The fact that Australia were bowling for victory when the Manchester rain brought a premature end to the third Test was encouragement enough after the nadir of the second Test defeat at Lord's which gave England a 2-0 lead.
With the Old Trafford match ending in a draw, that lead was enough for England to retain the coveted urn and most newspapers led with variations on Australia's Ashes hopes being "washed away".
Writing in the Australian Telegraph, Richard Hinds struck a bitter note.
"With aching predictably, as Australia moved in on a famous victory in the third Test at Old Trafford, England played its trump card. The weather," he wrote.
"Agonisingly for Australia, a quest for the Ashes which seemed likely to end in disaster after narrow defeat at Trent Bridge, and complete disaster at Lord’s, instead provided a tantalising glimpse of redemption.
"After a quest to return the urn bedevilled in the early stages by off-field strife and on-field incompetence, Australia's campaign ended - apart from the two now dead rubbers - with surprising respectability."
Hinds wasn't the only writer to find the silver lining in the grey clouds that drizzled over Manchester on Monday.
Daily Telegraph correspondent Malcolm Conn, with others, pointed out that the draw had at least helped Australia avoid matching the lowest point of their country's Test cricketing history.
"Australia played well enough to wipe away the prospect of a record-equalling seventh successive defeat, which would have left the side linked with the darkness of 1885-88," he wrote.
Conn also saw a "brighter future" but only if the other Australian batsmen were able to stand up alongside captain Michael Clarke, who was named Man of the Match at Old Trafford for his knocks of 187 and 30 not out.
Wayne Smith in The Australian thought the other batsmen were indeed "finally starting to show signs of getting their act together" while England's "star act" of Alastair Cook, Jonathan Trott and Jonny Bairstow were "starting to fall apart".
"It's all happened too late to be of any help in the current Ashes series but, providing (Ryan) Harris, (Peter) Siddle and co keep them guessing for the remainder of the series, the core of England's batting will be riddled with doubt ahead of the Australian summer," he wrote.
As Smith noted, the Australians will have an earlier than usual opportunity to take the Ashes back with their home series starting at the Gabba on November 21.
"It's too early to conclude anything about which side has momentum heading into the Brisbane Test in late November," Malcolm Knox wrote in the Sydney Morning Herald.
"Australia have made progress, but it counts for little until they win Test matches, under pressure, when it matters.
"That was why the Blue Monday washout was a pity," he added.
"We could not find out if Australia had the steel to finish off a live Ashes Test match.
"There was every indication, from how the bowlers were working a deteriorating wicket, that they would."
Knox also picked on one of Australia's misfiring stars: Shane Watson.

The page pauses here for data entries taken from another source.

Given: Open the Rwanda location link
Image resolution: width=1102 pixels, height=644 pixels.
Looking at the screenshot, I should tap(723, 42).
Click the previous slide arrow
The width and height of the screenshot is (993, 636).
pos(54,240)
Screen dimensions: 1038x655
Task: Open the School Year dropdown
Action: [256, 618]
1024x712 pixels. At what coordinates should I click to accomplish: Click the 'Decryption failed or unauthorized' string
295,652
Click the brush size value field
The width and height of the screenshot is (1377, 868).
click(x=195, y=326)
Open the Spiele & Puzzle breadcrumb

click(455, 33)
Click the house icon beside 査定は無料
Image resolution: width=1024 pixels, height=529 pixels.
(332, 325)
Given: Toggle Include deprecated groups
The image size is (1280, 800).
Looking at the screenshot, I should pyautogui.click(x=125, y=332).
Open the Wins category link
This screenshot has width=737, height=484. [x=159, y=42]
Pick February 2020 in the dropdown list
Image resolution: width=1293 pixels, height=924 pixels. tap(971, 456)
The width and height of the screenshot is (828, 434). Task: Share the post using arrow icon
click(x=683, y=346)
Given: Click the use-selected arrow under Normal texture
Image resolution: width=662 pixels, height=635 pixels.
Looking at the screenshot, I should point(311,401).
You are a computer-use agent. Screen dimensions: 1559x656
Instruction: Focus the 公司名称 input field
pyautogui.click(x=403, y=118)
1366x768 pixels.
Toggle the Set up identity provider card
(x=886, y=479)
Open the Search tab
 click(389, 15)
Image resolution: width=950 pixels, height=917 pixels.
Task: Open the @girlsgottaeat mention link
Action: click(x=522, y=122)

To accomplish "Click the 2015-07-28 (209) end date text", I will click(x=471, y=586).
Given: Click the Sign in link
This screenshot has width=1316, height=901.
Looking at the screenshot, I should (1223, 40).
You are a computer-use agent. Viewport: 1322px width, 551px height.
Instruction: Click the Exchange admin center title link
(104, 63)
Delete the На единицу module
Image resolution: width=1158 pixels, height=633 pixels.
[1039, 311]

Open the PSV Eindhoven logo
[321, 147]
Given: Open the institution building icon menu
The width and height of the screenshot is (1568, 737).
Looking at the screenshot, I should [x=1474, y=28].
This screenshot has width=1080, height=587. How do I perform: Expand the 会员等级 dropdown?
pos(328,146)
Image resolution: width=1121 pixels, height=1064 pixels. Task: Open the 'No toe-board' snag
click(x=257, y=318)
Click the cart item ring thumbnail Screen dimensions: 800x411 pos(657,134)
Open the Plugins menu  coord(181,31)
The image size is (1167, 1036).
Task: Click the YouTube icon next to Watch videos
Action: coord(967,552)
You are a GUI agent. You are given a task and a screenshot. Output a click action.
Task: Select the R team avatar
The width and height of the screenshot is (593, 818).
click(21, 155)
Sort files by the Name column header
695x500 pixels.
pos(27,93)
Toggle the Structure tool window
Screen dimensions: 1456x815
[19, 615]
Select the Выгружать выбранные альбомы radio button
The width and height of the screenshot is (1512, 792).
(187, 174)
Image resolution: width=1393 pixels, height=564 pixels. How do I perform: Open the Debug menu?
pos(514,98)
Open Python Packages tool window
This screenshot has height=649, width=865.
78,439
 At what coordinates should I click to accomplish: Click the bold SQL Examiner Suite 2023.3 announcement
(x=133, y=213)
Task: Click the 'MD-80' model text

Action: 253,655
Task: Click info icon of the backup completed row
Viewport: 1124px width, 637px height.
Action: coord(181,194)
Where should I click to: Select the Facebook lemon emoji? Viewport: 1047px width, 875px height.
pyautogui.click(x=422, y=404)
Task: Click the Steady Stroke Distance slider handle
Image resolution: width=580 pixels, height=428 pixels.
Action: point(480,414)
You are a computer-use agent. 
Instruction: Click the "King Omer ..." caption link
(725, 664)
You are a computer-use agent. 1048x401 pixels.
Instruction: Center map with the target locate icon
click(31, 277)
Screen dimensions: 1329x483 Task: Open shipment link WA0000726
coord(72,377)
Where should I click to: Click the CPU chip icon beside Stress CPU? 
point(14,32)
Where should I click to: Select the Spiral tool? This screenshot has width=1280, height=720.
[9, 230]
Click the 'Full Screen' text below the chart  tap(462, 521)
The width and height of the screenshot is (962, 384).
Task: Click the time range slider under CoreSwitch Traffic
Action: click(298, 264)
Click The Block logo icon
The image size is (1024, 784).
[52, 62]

"Watson had his chance. The beginning of this series was laid out for him, to see if giving him his head would bring a smile to his face. At Trent Bridge and Lord's, he had the best of the batting conditions but could not capitalise. Instead, his only grins have been the rueful kind," he wrote.
"When Stuart Broad brought down hell and damnation in Nottingham, and when Kevin Pietersen held off the Australian charge in Manchester, Watson's face cracked and a grin came out, as if only gallows humour could make him happy. No person can help the way they look, and Watson's lugubriousness may imply nothing about the spirit and personality within.
"But this is an Australian team making an effort to be cheerful. They slap bums like a tom-tom band and gather to shake hands at the end of each day. They are trying to celebrate each other's success. If there were an Ashes of determined conviviality, they would be 3-0 up."
Gideon Haigh, who doubles up for The Times in Londno and The Australian, was less confident of a coherent batting line-up emerging but thought that England were also no longer the ruthless side that won the 2010-11 series in Australia.
"Australia are a battling, mid-table team with a good captain, a fine seam attack and a jumble of young batsmen being permutated furiously, in the hope that with enough turning they will somehow come together like a Rubik's Cube," he wrote.
"It is more the case this summer that Australia have lost," he added. "And the pursued cannot always rely on the pursuer falling short."